I tried to keep my composure. Mors always had a method to his madness but this one was a headfuck beyond anything I’d experienced before and that was saying something. Why was he testing me and what was he testing me for?

“Sean! Hey fella, come on, we’ve got a match to prepare for, so we do! Get in your gear!”

Nah, no way. The thick Northern Irish accent was a dead giveaway. I craned my neck to see my former tag team partner and best friend from my HWA days. Matt Miller. We were destined for tag team championship glory before my uncle, the company owner, had decided not to renew my contract after my spinal injury.

“You’re not real, Matt,” I said bluntly, trying my best to refuse to buy into whatever game Mors was playing. Just like before, as soon as I pushed my hands through the apparition, it too vanished as quickly as it had appeared.

“I don’t know what you’re trying to do here, Mors, if this is some kind of test or what?!”

Suddenly, the blackness that I stood in was replaced by a familiar setting. I recognised the churchyard, the church itself, the small cottage next to it with the red tiles on the roof.

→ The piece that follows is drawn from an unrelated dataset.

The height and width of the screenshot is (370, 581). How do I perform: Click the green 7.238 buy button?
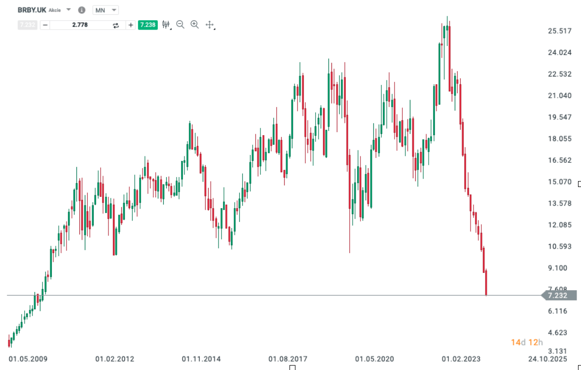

“My dad’s funeral? Really?” Nice try, Mors, but I’ve made my peace with this!” I shouted defiantly as I looked on to the familiar scene playing out in front of me. The group of people standing in front of a pre-dug plot in the cemetery, just like the many times I’d made this trip before, I wasn’t seen. A ghost, for all intents and purposes. I looked at the people in mourning, adorned from head-to-toe in black. I saw the adults with their backs to me - Uncle Butch, Aunt Diana and Sergeant Reynolds, my dad’s old commanding officer. And the small child with dirty blonde hair. Two-year old Sean, unable to understand the gravity of what was going on.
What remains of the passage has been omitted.